In case you needed to give those specs a second glance, yes, you did read correctly that the lens has a maximum aperture of f/1.8, AND is also a zoom with focal length 18-35mm.  Designed for crop-sensor DSLR’s, this gives an 35mm-equivalent focal range of approximately 28-55mm.  While our usual walk-around lenses (24-105mm f/4 or 24-70mm f/2.8)  would already cover this focal range, the f/1.8 aperture will gloriously take in more light when we are dim environments, e.g.  indoors during the day, inside restaurants, and the most challenging aspect of our event photography work, dim and dramatically-lit evenings.

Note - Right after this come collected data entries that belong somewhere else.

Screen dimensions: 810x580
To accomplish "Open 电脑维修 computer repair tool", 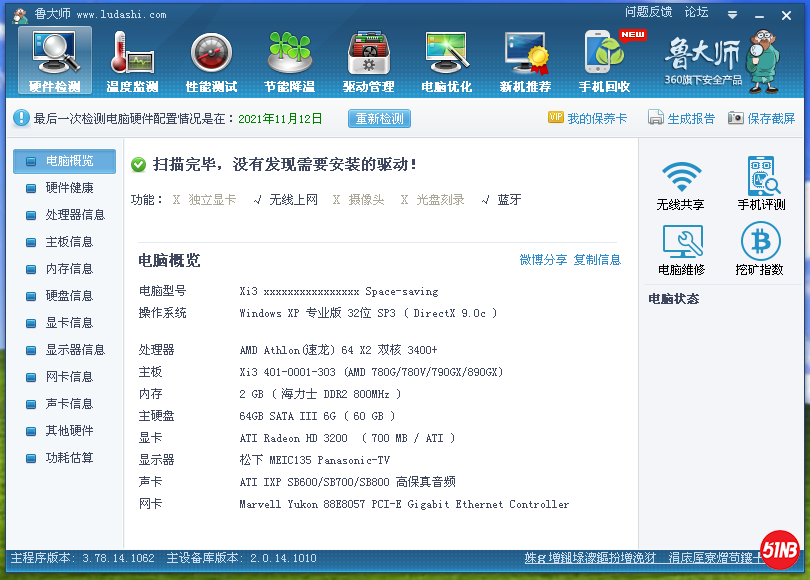I will (680, 250).
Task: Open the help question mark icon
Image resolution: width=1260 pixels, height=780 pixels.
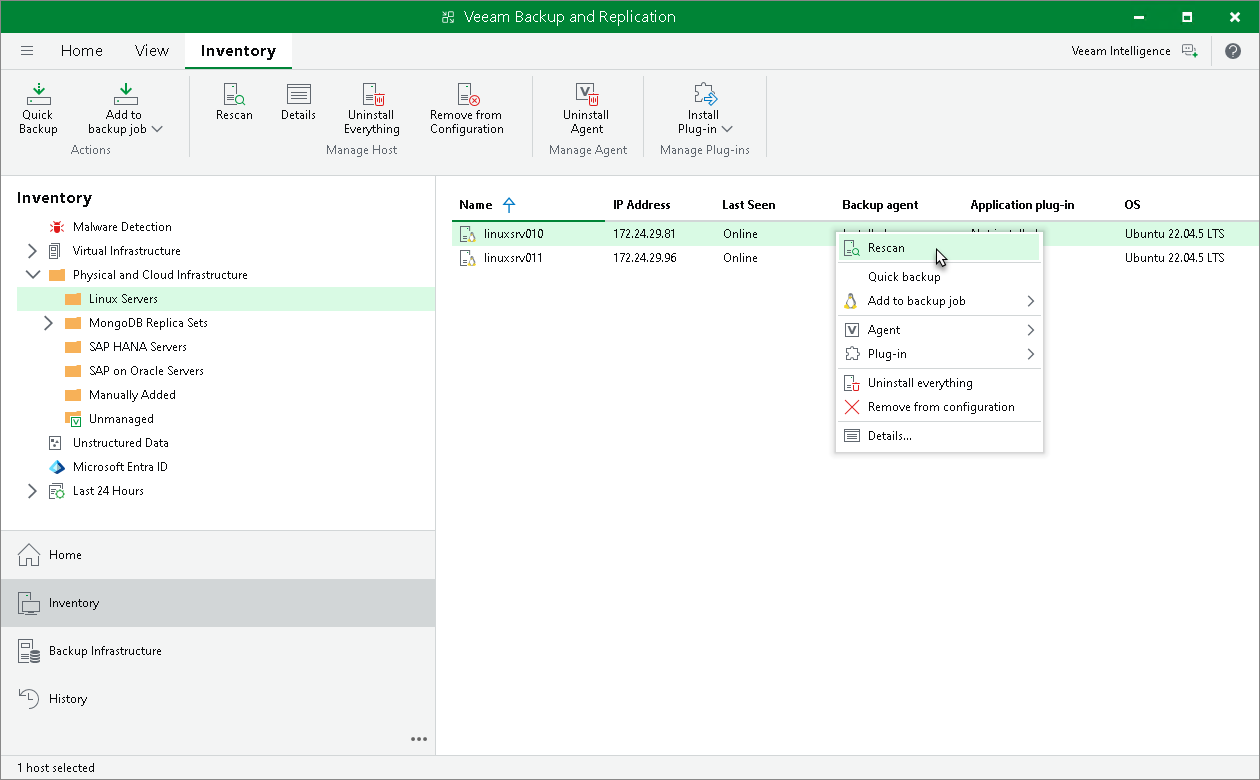Action: tap(1232, 51)
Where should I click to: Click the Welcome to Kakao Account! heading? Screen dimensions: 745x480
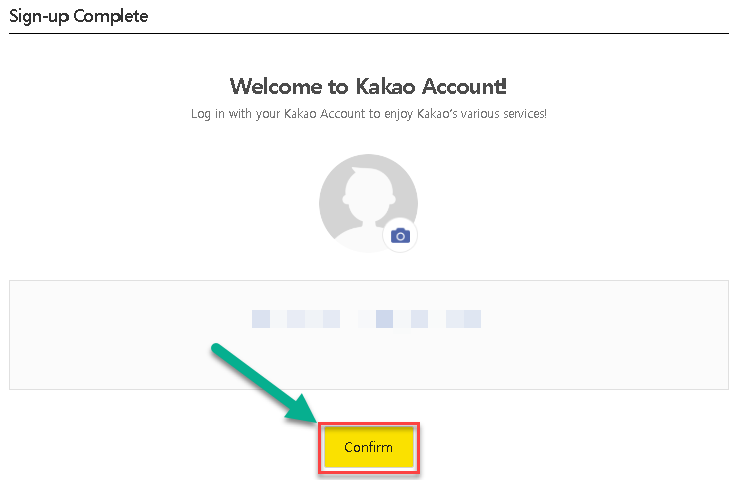pos(368,86)
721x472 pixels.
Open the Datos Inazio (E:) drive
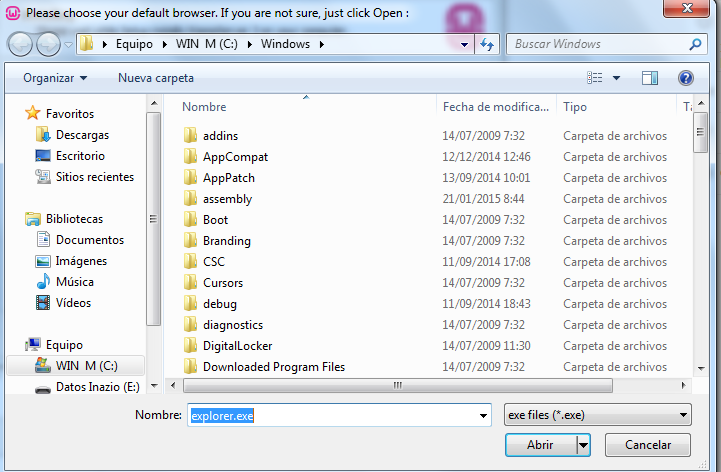(97, 387)
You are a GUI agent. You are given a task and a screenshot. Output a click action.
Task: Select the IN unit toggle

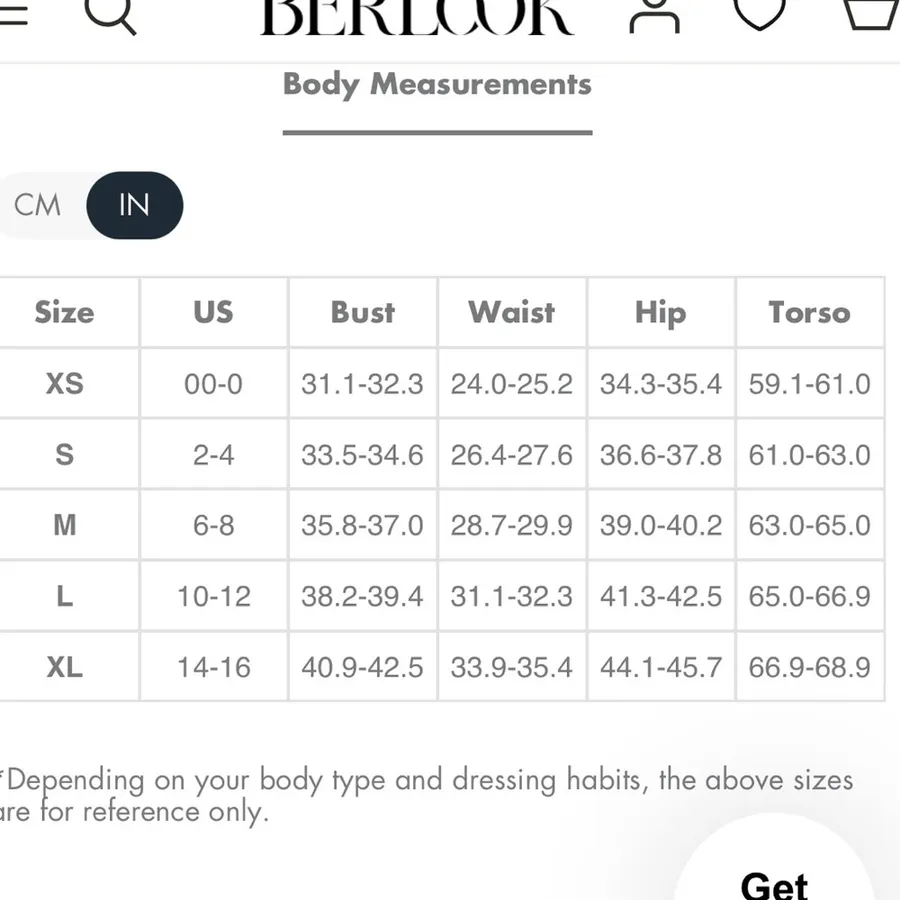pos(134,205)
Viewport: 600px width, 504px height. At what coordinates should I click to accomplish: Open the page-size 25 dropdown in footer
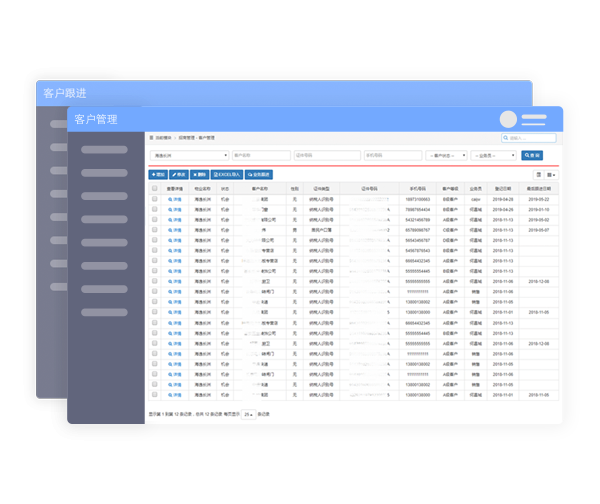click(x=249, y=413)
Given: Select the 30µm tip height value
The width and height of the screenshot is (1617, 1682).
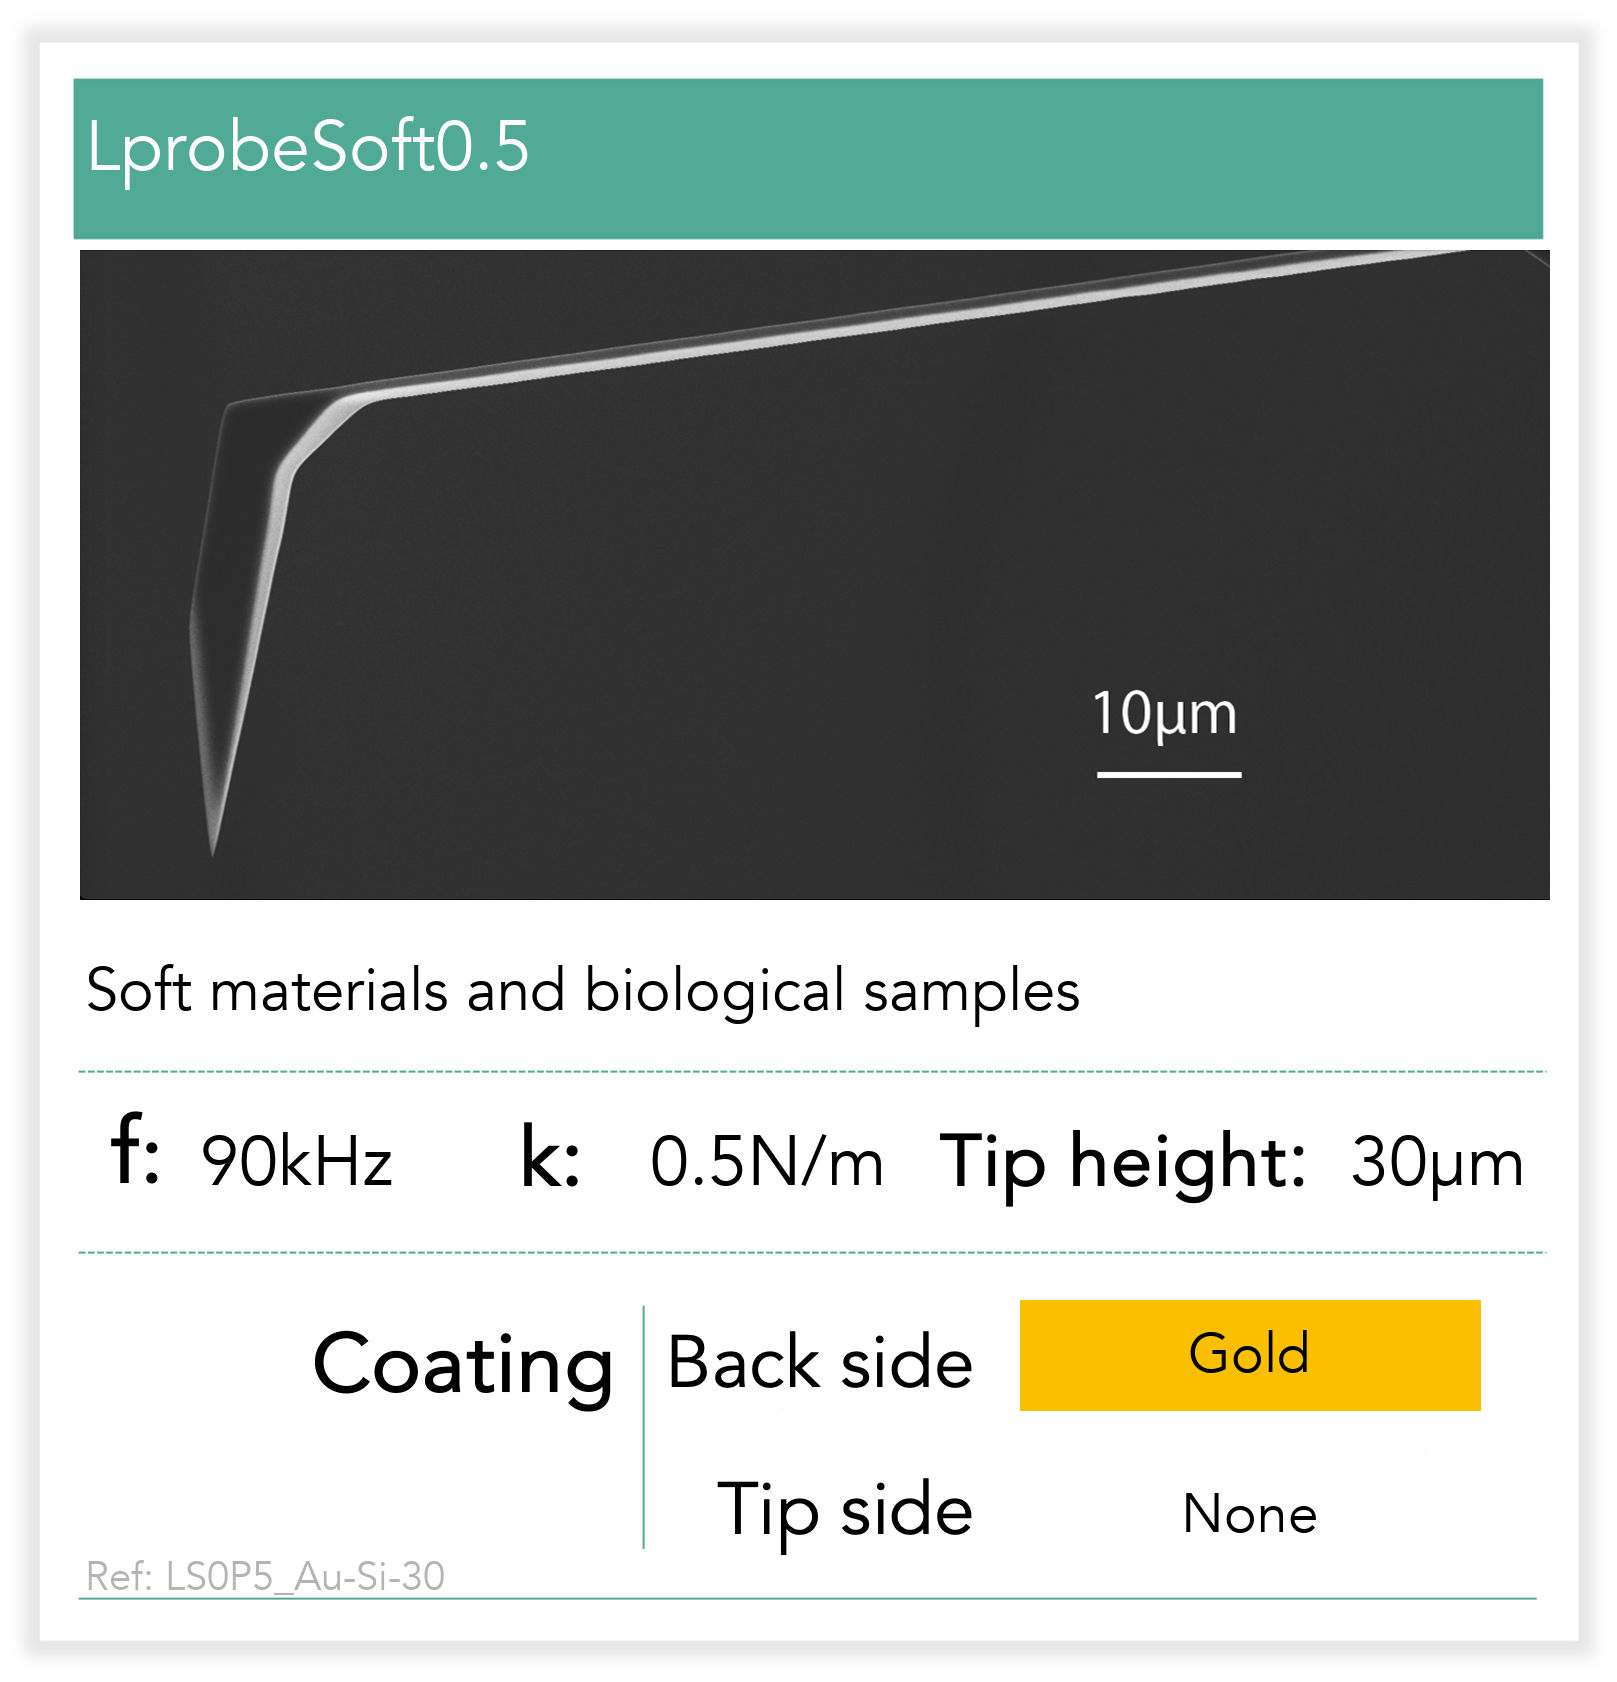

What really has us excited, though, is the 11-inch “minimum focus distance”.  This spec wasn’t impressive or note-worthy when we considered and bought the lens, but upon experimenting and putting this black beauty through the ringer, we realized the distance was measured from the sensor-plane of the camera body, meaning we can focus on something that is just a few inches in front of the lens.  This gives us macro-like photography capabilities to fill the frame with food, event decor, or other details, while still having the wide-angle versatility of a general-purpose walkaround lens.

With the amazing combination of a wide aperture for low-light photography and a close-up minimum focus distance, the Sigma 18-35mm f/1.8 has us swooning.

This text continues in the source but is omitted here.